PHOTOGRAPHE professionnel depuis le début des années 1970, théoricien et auteur de nombreuses publications, Jean Lauzon poursuit une démarche où se rencontrent la photographie documentaire et la construction contrôlée des espaces.
Dans ses dernières productions, l'artiste privilégie les plans obliques comme noyaux de sens, comme embrayeurs de relations déconcertantes qui s'installent dans le regard à chaque fois que l'équilibre des choses représentées risque de basculer.
Lauzon mise sur une situation paradoxale entre la stabilité du cliché qui suspend le mouvement et la force directionnelle des plans internes. Cette tension médium-contenu y est travaillée de diverses manières. Parfois, le cadrage même incline les motifs plutôt stables; ailleurs, la direction des espaces architecturaux sert de prétexte, les escaliers par exemple; dans d'autres cas, l'obliquité accidentelle d'un objet secondaire indexe la dynamique entre les horizontales et les verticales.
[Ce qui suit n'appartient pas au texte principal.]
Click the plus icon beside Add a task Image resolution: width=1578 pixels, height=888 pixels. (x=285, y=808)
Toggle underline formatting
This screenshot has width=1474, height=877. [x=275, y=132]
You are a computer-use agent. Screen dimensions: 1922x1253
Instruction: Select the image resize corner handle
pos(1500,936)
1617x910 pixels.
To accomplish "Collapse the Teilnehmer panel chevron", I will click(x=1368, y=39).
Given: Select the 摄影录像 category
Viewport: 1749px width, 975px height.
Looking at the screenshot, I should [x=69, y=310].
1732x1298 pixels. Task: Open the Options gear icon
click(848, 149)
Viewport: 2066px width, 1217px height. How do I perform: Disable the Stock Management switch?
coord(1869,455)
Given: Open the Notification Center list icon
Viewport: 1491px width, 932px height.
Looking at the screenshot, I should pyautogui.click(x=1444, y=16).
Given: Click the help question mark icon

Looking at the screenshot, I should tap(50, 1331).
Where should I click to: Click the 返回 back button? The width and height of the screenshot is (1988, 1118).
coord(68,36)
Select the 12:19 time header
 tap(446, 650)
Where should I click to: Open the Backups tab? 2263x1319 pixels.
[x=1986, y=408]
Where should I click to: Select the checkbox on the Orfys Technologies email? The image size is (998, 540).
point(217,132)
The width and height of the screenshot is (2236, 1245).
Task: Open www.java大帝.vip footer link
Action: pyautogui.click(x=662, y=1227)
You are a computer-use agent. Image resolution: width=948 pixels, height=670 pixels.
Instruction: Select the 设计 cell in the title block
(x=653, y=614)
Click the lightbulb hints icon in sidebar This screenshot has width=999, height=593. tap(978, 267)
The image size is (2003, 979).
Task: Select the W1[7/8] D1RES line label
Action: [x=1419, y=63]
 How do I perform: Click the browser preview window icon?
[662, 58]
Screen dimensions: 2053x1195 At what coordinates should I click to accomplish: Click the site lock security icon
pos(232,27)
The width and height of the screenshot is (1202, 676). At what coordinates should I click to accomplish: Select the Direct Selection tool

Partout, l'oblique a pour effet de toucher les fibres les plus sensibles et les plus fondamentales du corps. Celles qui obéissent aux lois de la gravité; celles par lesquelles nous évaluons tous les espaces qui nous entourent; celles qui, par extension, dirigent en sourdine le jugement esthétique dans le sens de bien être ou de mal être.
Parce que l'artiste saisit sur le vif des situations quotidiennes et qu'il cadre des sites familiers, la saveur documentaire de l'image rend l'obliquité des plans et des composants d'autant plus percutante et vitale. Comme si ces images avaient pour mission de pointer la dynamique spatiale des scènes et des choses les plus banales.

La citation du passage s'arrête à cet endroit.